## The task:
Write out exactly the lines below that run from the line containing "Click the scope 'demo:read demo:write' value" through the last line of the records.

## Data records:
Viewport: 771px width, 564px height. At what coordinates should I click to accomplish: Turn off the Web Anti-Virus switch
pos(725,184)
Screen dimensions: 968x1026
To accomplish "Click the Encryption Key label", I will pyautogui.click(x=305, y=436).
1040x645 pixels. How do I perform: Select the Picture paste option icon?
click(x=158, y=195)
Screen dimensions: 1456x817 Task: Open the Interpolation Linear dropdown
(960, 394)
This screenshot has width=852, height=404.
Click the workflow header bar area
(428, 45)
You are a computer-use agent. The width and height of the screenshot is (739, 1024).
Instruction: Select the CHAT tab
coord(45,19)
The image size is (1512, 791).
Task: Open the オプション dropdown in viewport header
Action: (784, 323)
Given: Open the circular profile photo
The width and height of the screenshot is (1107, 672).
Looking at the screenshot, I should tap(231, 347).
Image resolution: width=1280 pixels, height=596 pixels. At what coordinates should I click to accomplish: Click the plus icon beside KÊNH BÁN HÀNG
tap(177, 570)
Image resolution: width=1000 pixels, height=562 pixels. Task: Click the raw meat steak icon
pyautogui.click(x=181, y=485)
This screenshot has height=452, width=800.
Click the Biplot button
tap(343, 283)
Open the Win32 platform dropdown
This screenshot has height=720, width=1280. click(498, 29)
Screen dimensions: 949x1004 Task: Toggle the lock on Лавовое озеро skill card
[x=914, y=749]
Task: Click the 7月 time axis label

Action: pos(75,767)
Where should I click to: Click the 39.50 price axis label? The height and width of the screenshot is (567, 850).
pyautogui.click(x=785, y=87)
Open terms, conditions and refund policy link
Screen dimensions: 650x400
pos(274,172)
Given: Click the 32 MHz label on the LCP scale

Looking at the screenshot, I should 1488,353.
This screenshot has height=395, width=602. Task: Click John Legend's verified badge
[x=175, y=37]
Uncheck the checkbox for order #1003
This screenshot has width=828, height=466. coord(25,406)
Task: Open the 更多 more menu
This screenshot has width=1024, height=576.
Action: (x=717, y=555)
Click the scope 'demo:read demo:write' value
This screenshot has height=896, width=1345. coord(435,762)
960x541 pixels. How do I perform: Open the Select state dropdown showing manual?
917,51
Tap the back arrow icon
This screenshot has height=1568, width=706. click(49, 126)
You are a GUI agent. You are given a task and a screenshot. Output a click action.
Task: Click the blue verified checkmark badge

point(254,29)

## Reply:
Click the scope 'demo:read demo:write' value
This screenshot has height=896, width=1345. coord(435,762)
960x541 pixels. How do I perform: Open the Select state dropdown showing manual?
917,51
Tap the back arrow icon
This screenshot has height=1568, width=706. click(49, 126)
You are a GUI agent. You are given a task and a screenshot. Output a click action.
Task: Click the blue verified checkmark badge

point(254,29)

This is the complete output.